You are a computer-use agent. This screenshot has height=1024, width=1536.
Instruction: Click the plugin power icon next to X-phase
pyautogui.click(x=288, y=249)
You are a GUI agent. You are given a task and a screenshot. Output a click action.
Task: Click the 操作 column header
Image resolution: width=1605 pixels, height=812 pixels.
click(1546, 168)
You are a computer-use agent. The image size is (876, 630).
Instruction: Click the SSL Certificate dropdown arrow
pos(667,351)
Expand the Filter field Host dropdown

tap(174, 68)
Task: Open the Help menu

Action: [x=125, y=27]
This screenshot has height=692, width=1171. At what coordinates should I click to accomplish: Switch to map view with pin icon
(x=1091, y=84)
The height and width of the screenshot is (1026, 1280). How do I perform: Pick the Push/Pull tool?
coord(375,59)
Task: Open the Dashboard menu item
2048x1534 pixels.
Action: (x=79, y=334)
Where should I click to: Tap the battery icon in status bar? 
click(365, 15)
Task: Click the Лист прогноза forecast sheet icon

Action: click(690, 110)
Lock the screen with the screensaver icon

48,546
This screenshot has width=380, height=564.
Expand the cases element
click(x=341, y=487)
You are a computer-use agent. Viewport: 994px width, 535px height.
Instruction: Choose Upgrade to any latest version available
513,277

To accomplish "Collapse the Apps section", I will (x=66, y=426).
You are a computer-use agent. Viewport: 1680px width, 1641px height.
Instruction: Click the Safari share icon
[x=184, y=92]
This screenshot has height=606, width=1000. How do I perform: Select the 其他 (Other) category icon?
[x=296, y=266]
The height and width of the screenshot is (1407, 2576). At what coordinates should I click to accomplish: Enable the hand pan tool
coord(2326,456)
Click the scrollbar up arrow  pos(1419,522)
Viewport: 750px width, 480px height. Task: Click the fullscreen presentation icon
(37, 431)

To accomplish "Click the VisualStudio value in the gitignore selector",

What to work on> Give every entry again, exactly as it reads.

Solution to the problem>
You are a computer-use agent. This screenshot has height=1024, width=1536.
Instruction: Click the plugin power icon next to X-phase
pyautogui.click(x=288, y=249)
You are a GUI agent. You are given a task and a screenshot. Output a click action.
Task: Click the 操作 column header
Image resolution: width=1605 pixels, height=812 pixels.
click(1546, 168)
You are a computer-use agent. The image size is (876, 630).
Instruction: Click the SSL Certificate dropdown arrow
pos(667,351)
Expand the Filter field Host dropdown

tap(174, 68)
Task: Open the Help menu

Action: [x=125, y=27]
This screenshot has height=692, width=1171. At what coordinates should I click to accomplish: Switch to map view with pin icon
(x=1091, y=84)
The height and width of the screenshot is (1026, 1280). How do I perform: Pick the Push/Pull tool?
coord(375,59)
Task: Open the Dashboard menu item
2048x1534 pixels.
Action: (x=79, y=334)
Where should I click to: Tap the battery icon in status bar? 
click(365, 15)
Task: Click the Лист прогноза forecast sheet icon

Action: click(690, 110)
Lock the screen with the screensaver icon

48,546
This screenshot has width=380, height=564.
Expand the cases element
click(x=341, y=487)
You are a computer-use agent. Viewport: 994px width, 535px height.
Instruction: Choose Upgrade to any latest version available
513,277

To accomplish "Collapse the Apps section", I will (x=66, y=426).
You are a computer-use agent. Viewport: 1680px width, 1641px height.
Instruction: Click the Safari share icon
[x=184, y=92]
This screenshot has height=606, width=1000. How do I perform: Select the 其他 (Other) category icon?
[x=296, y=266]
The height and width of the screenshot is (1407, 2576). At what coordinates should I click to accomplish: Enable the hand pan tool
coord(2326,456)
Click the scrollbar up arrow  pos(1419,522)
Viewport: 750px width, 480px height. Task: Click the fullscreen presentation icon
(37, 431)

To accomplish "Click the VisualStudio value in the gitignore selector",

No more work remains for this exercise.